My husband slept. I lay awake listening to the screams of some woman elsewhere on the delivery suite, wishing I could swap with her, wishing she knew what was going on in our room. Our midwife apologised.

The screaming stopped. Her baby was here. Her baby would be wriggling, nuzzling in to her, clutching her fingers. My baby was cold. My baby was dead. My much wanted, longed for second son. Loved from the moment those two lines appeared.

We left early in the morning. I had to do it quickly, like ripping off a plaster. The thought of leaving my beautiful boy with strangers threatened to tear my heart in two.

We had a memory box from the hospital, photos, candles… footprints. But no baby. No car seat to wrestle in to the car. No balloons from excited visitors.

anna-bishopWe went home as if nothing had happened, I had the usual after effects, bleeding, pain… but no baby to show for it. My head went in to meltdown, tormented with grief, guilt, isolation.  My best friend arranged Gabriel’s cremation, made sure he had the bunny we had bought him with him at all times. I had one to match. I squeezed it tight, when I needed it, hoping he could feel my cuddle too. The funeral directors were kind, they looked after him when I couldn’t. They kept him safe.

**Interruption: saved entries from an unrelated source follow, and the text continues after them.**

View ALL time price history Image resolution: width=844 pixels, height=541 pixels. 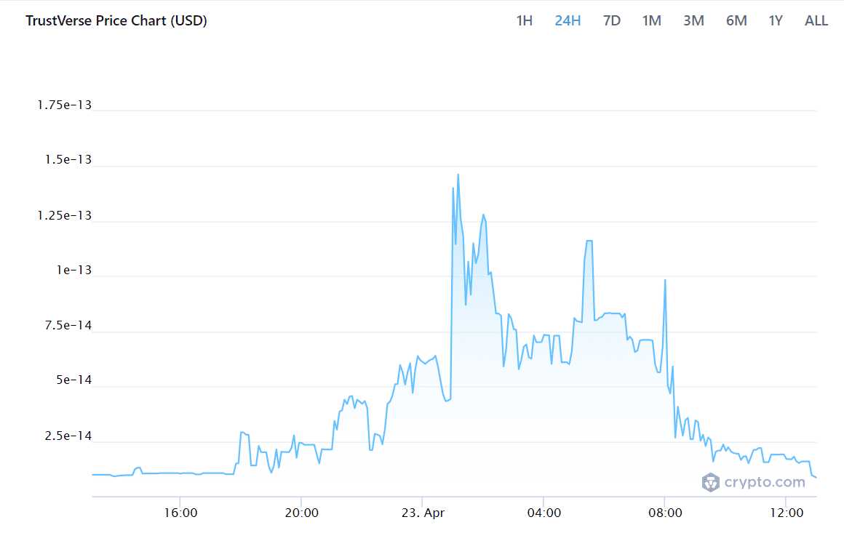pos(816,20)

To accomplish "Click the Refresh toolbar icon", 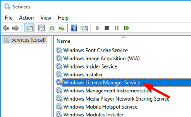I will [x=52, y=28].
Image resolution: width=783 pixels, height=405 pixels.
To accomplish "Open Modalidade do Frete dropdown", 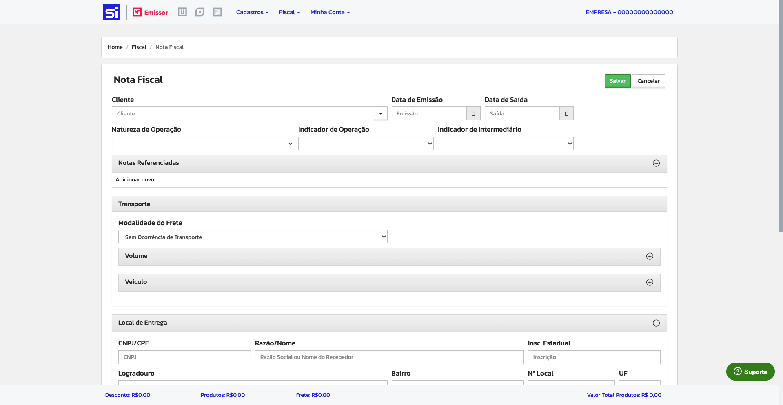I will [253, 237].
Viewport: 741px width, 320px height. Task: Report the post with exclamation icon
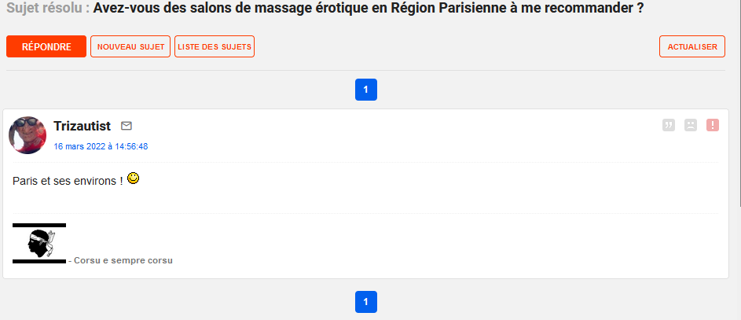pyautogui.click(x=713, y=125)
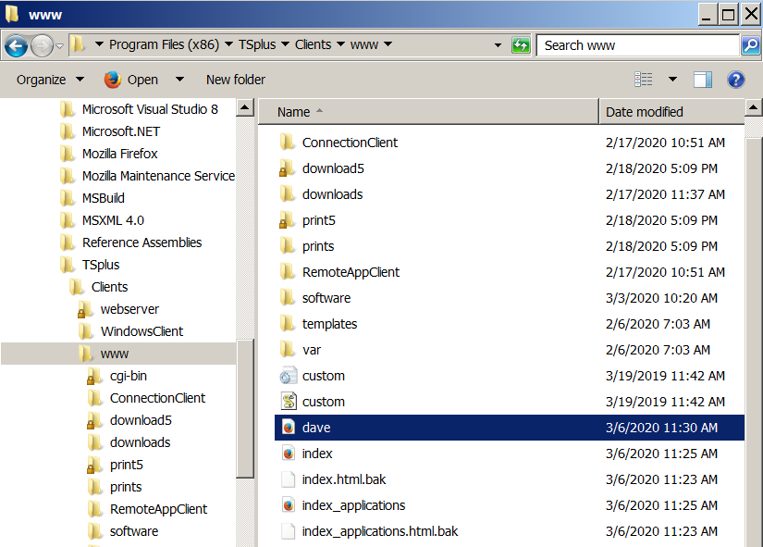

And then I realised. He was gone. I was empty.

There is only one way to end the stigma of termination for medical reasons. Talk about it. Raise awareness. It happens so much more than you realise. I felt so alone… and then I spoke to someone else going through the same thing and the relief was enormous. We held hands through our grief. Even on the darkest days, I know she understands.

My darling boy. My angel. I hope your bunny is giving you cuddles the way I should be. I hope someone is caring for you, wherever you are. I hope that. I don’t believe it, but I hope that.

You sit in an urn by my bed. It feels better to have you home with me. I stroke our matching bunny.

The milestones are coming… I dread them. I think of you every day, my beautiful boy. I am now used to being in pain. It overwhelms me.

But you were born. You are our son. And I miss you, sweet boy.